El agente que ejecuta este skill debe verificar cada item antes de entregar el output al usuario.

• IaC project creado con stacks separados (foundation, data, inference, monitoring)
• VPC endpoints configurados para todos los servicios AI (no internet egress)
• KMS CMK aplicado a todos los datos AI (S3, DynamoDB, OpenSearch, logs)
• IAM roles con least privilege verificado (no *)
• Bedrock Guardrails configurados y testeados (si Bedrock)
• SageMaker endpoint con auto-scaling y multi-AZ (si SageMaker)
• WAF en API Gateway con rate limiting y size constraints
• CloudTrail habilitado con data events para AI services
• CI/CD pipeline operativo con gates y rollback verificado
• CloudWatch dashboards y alarms configurados
• Budget alerts configurados con thresholds apropiados
• Cost allocation tags aplicados a todos los recursos AI
• Load test ejecutado con baselines documentados
• Runbooks documentados para failure scenarios

---

Cross-References

Skill	Relación
aws-architecture-design	Proporciona diseño a implementar
aws-architecture-audit	Audita la implementación resultante
ai-architecture-implementation	Implementación cloud-agnostic complementaria
ai-software-architecture	Arquitectura interna del sistema AI
ai-pipeline-architecture	Diseño de pipelines a implementar en SageMaker/Step Functions
ai-design-patterns	Patrones a implementar con servicios AWS
ai-testing-strategy	Testing strategy a implementar en CI/CD gates
genai-architecture	Diseño GenAI a implementar con Bedrock
infrastructure-architecture	Infraestructura AWS general
devsecops-architecture	Security pipeline a implementar

---

Output Format Protocol

if FORMATO == "ejecutivo":
  Implementation timeline + resource needs + milestones + cost estimate magnitudes
  Audiencia: Project managers, sponsors, budget owners

if FORMATO == "técnico":
  Full 6-section implementation guide + IaC templates + configs
  Audiencia: Cloud engineers, DevOps, ML engineers

if FORMATO == "híbrido":
  Executive timeline + technical deep-dive completo
  Audiencia: Tech leads planning AWS implementation sprints

Output Artifact

## {System Name} — AWS AI Implementation Guide

### Architecture Overview
[Target architecture diagram with AWS services]

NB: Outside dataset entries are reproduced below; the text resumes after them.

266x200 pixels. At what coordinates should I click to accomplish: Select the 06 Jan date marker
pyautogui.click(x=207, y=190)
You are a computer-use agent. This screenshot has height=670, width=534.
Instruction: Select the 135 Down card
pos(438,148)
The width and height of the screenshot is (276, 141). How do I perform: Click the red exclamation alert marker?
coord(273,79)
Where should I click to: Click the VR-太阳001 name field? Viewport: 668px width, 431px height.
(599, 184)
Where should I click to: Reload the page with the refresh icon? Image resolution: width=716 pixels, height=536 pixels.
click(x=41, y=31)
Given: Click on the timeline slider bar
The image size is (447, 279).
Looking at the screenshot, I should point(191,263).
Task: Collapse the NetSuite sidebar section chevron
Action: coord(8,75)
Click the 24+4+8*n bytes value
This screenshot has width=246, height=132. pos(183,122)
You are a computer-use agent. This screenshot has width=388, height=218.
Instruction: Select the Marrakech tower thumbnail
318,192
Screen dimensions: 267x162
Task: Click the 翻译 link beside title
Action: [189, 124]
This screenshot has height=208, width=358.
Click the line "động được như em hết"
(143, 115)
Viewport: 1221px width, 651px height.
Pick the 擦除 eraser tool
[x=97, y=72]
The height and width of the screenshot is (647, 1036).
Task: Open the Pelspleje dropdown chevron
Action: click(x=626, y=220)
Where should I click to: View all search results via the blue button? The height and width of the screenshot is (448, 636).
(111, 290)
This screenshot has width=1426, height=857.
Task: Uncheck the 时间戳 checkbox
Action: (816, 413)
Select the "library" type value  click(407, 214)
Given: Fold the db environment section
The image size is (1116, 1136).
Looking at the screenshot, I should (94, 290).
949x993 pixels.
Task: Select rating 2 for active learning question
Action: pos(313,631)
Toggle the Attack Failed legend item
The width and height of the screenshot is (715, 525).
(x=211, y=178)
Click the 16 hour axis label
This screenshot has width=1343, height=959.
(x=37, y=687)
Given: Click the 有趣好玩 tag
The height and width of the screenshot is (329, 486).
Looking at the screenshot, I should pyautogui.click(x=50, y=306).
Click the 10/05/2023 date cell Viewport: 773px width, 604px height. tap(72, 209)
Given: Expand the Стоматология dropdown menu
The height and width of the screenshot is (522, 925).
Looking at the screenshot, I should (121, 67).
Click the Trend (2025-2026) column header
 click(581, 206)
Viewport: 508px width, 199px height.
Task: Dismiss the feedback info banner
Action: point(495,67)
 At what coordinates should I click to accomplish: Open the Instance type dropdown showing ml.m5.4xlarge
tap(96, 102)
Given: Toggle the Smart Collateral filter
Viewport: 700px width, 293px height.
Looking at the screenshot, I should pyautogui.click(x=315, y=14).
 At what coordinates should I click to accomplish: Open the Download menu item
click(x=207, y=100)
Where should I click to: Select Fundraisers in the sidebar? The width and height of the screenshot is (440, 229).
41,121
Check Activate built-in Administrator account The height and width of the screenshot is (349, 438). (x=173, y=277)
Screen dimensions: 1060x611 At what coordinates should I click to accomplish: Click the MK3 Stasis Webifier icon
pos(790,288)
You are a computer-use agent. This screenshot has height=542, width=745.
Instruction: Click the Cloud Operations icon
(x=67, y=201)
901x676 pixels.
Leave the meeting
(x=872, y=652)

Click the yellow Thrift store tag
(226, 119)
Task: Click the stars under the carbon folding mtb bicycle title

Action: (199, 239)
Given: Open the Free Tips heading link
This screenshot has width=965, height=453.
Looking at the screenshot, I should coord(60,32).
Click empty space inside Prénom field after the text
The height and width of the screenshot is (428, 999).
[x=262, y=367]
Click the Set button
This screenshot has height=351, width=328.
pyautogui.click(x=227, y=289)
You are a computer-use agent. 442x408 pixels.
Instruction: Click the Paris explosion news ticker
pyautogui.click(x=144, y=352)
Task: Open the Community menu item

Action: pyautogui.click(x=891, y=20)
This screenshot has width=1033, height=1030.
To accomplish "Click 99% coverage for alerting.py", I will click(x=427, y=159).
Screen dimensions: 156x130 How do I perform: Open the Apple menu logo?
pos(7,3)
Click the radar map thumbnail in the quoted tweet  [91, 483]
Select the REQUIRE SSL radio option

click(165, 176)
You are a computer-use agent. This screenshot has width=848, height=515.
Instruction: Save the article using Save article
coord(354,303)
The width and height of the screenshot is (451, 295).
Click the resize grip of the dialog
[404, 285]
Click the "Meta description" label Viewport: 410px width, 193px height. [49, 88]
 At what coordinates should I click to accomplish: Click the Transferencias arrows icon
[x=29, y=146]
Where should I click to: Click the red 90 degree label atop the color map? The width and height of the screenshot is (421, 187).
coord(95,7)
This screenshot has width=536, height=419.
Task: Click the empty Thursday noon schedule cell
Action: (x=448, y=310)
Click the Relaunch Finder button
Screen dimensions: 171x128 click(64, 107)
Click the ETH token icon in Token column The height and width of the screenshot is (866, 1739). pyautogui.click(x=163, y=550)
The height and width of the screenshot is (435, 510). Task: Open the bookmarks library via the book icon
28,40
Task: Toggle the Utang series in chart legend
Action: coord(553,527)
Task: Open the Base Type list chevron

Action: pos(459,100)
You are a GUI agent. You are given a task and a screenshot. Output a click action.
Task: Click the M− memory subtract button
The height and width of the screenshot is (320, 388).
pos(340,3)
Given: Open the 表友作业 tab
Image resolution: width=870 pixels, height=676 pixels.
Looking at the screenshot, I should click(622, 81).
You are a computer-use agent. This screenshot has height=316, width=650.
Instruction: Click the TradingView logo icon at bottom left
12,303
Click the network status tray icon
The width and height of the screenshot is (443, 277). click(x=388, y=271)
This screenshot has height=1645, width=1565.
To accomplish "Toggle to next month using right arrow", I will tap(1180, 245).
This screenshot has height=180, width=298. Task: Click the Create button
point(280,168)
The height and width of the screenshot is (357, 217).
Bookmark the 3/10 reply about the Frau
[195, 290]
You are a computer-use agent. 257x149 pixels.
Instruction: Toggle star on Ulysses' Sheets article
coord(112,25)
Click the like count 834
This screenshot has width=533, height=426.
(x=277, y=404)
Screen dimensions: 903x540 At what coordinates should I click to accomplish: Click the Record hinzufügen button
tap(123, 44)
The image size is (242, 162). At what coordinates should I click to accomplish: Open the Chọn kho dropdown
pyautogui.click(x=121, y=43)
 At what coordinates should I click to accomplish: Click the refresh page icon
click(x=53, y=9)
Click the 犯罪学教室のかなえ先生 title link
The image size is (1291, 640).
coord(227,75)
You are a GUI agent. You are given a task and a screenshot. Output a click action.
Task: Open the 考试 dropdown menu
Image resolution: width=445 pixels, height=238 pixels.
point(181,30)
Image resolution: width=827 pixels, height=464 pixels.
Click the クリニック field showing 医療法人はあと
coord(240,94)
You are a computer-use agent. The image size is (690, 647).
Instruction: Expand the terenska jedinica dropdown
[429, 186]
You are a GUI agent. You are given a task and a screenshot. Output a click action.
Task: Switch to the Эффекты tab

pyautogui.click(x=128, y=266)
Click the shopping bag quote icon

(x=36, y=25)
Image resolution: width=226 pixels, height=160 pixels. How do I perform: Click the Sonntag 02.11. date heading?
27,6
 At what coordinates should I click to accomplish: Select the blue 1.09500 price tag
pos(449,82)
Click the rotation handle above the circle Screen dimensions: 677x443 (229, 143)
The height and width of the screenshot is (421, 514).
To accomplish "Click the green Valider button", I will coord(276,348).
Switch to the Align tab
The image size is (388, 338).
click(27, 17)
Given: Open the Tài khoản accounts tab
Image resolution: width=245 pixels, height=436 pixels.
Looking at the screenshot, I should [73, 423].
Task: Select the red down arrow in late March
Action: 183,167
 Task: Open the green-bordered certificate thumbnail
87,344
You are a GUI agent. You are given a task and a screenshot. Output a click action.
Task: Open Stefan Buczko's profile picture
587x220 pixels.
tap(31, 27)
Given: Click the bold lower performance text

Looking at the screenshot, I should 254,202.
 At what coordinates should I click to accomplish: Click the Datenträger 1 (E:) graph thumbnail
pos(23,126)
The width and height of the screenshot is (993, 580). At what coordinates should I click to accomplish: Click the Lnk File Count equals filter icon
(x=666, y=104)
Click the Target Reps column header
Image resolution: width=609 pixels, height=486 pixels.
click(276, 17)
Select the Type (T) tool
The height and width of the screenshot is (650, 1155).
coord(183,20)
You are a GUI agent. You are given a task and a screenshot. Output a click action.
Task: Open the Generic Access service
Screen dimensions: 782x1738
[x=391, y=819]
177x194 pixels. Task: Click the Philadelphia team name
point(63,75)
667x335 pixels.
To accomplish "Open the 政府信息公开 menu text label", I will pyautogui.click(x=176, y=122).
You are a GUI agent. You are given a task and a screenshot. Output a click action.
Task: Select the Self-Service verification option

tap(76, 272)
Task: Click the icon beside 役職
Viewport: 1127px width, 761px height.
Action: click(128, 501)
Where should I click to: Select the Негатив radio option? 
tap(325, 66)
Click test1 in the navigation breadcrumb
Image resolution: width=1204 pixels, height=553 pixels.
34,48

### Phase 1: Foundation & IaC
[S1: VPC, endpoints, KMS, IAM, tagging, IaC structure]

### Phase 2: AI Services
[S2: Bedrock setup OR S3: SageMaker setup — per ALCANCE]

### Phase 3: Security Hardening
[S4: Network, IAM, data protection, guardrails, audit]

### Phase 4: Deployment Automation
[S5: CI/CD pipeline, Blue/Green, canary, rollback]

### Phase 5: Monitoring & Cost
[S6: CloudWatch, X-Ray, budgets, FinOps, runbooks]

### Implementation Timeline
[Gantt chart with milestones, dependencies, team assignments]

### IaC Templates
[CDK/CloudFormation patterns for each stack]

---

Fuente: AWS Well-Architected Framework — Generative AI Lens (2024). | Avila, R.D. & Ahmad, I. (2025). Architecting AI Software Systems. Packt.